1883 born at Merthyr Tudful, the youngest of the three sons of John Mathias Berry, an estate agent and Liberal alderman, and his wife, Mary Ann.

c.1897 Berry followed in the footsteps of his brother, William Ewert Berry, leaving school at fourteen to work on the Merthyr Tydfil Times.

Gomer joined his brother William's Advertising World magazine in London, promoting sales and selling advertising space.

1905 William and Gomer Berry sold the magazine at an excellent profit. They bought a publishing house and started sundry periodicals

1907 Gomer Berry married Mary Lilian Holmers; they had one daughter and six sons.

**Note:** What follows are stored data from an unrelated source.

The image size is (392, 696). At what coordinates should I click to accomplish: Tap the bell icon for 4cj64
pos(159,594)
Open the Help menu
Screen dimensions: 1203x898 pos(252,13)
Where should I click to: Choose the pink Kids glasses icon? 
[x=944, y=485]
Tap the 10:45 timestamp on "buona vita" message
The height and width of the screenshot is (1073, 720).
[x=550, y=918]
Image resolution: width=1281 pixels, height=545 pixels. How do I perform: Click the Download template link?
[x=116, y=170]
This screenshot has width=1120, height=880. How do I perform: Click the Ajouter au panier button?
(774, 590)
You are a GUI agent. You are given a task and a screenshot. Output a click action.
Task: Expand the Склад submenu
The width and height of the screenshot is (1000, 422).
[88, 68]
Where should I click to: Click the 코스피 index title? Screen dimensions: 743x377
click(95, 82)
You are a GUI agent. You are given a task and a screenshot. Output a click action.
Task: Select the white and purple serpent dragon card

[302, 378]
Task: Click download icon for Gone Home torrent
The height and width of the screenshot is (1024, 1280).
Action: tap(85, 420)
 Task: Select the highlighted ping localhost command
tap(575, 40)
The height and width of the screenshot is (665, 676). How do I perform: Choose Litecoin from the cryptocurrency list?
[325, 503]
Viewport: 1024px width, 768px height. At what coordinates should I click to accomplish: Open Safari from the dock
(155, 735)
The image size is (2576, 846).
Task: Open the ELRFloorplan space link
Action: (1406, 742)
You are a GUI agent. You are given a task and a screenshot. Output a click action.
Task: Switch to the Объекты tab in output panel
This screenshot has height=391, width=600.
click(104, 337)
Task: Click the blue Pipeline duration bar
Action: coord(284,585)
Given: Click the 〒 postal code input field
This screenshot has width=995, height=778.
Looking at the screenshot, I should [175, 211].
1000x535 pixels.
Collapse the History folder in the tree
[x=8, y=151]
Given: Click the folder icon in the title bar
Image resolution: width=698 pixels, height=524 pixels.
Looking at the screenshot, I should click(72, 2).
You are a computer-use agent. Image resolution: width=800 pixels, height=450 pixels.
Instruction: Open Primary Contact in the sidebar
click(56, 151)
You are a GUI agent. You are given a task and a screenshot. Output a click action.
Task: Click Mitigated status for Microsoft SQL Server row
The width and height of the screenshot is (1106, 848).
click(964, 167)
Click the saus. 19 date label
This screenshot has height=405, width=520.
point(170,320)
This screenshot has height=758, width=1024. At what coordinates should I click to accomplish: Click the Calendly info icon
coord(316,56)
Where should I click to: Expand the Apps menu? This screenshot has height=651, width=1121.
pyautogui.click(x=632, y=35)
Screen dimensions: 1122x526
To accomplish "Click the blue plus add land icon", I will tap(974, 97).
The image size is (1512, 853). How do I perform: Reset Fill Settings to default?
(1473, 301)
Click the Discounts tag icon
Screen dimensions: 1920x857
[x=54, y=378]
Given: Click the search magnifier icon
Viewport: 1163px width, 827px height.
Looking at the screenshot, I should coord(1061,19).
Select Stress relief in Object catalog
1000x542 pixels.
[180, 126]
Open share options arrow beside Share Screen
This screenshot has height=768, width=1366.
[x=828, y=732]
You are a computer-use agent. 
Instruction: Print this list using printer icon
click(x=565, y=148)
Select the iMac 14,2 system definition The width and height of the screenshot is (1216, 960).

For well over three decades the 2 Berry brothers pursued the common strategy of moving from specialist magazines back into the familiar world of the provincial press.

1915 Acquired the struggling Sunday Times and swiftly restored its fortunes.

Post WWI their company invested in the fledgling film industry as well as in more reliable revenue earners such as Kelly's directories.

1919 Purchased the St Clement's Press including the Financial Times.

1924 Established Allied Newspapers with Sir E. M. Iliffe.

1926 Acquired the Amalgamated Press from the executors of Lord Northcliffe.

1927 the Berry–Iliffe group purchased the Daily Telegraph.

1928 Conferred baronetcy

1931 Married his second wife, Edith.

1936 Advanced to the peerage as Lord Kemsley. All 3 Berry brothers had attained peerages, probably a record for a non-aristocratic family from an unfashionable industrial town.

1937 The Allied Newspapers partnership was amicably dissolved. Each partner needed a distinct raft of holdings to pass on to his heirs; Lord Camrose assumed sole control of the Daily Telegraph, the Financial Times, and Amalgamated Press; Gomer became proprietor of the Sunday Times.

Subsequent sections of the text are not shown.